▶ [Requirement]:
Copy every entry exactly as given, minus the images.

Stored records
• • • • •

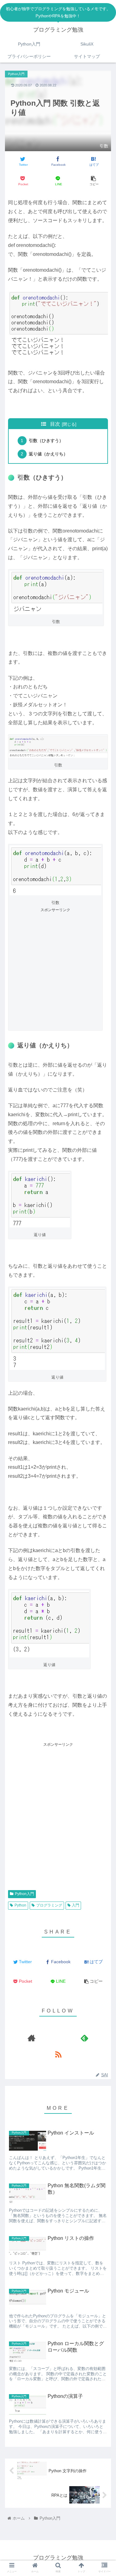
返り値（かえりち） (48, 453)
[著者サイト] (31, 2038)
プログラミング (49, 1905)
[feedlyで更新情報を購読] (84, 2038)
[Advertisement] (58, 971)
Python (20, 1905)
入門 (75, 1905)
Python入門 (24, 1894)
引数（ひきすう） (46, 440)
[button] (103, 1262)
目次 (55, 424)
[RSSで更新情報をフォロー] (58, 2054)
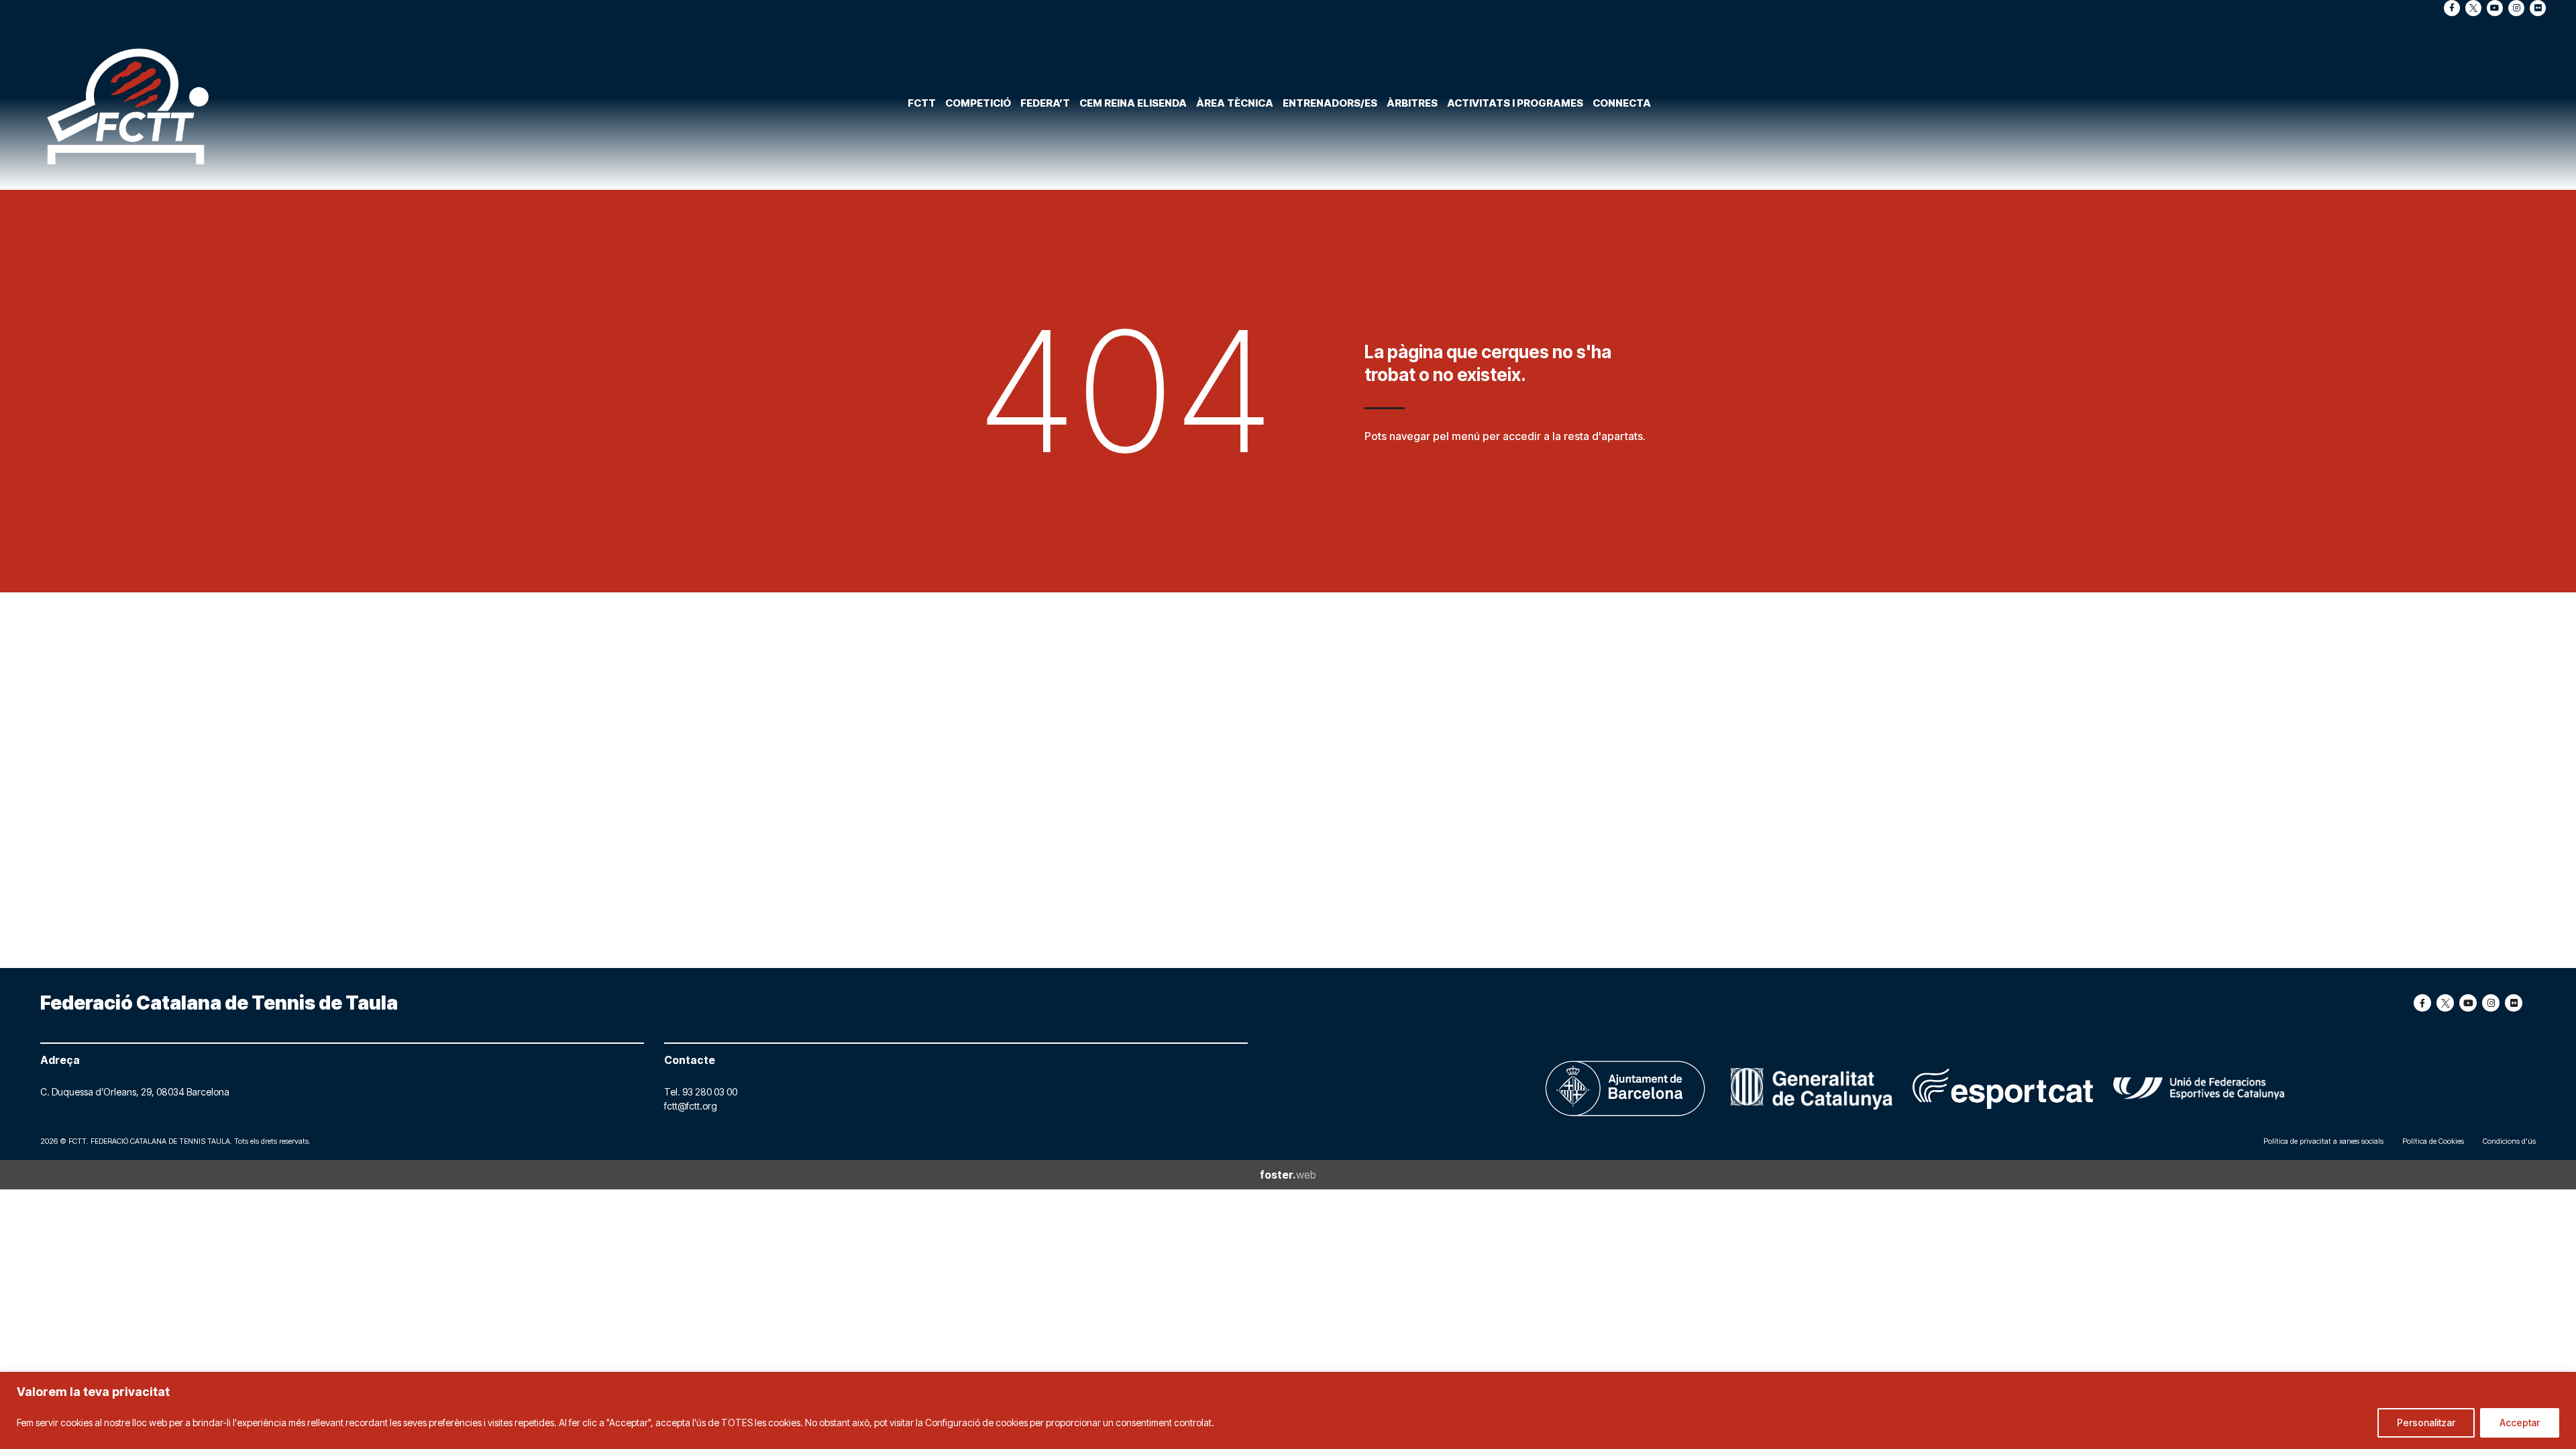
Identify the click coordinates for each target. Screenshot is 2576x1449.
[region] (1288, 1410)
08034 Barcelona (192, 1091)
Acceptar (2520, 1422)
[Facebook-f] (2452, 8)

• • • • •

▶ [Task solution]:
返り値（かえりち） (48, 453)
[著者サイト] (31, 2038)
プログラミング (49, 1905)
[feedlyで更新情報を購読] (84, 2038)
[Advertisement] (58, 971)
Python (20, 1905)
入門 (75, 1905)
Python入門 (24, 1894)
引数（ひきすう） (46, 440)
[button] (103, 1262)
目次 (55, 424)
[RSSで更新情報をフォロー] (58, 2054)
Identify the click coordinates for each target. Screenshot is 2576x1449.
[region] (1288, 1410)
08034 Barcelona (192, 1091)
Acceptar (2520, 1422)
[Facebook-f] (2452, 8)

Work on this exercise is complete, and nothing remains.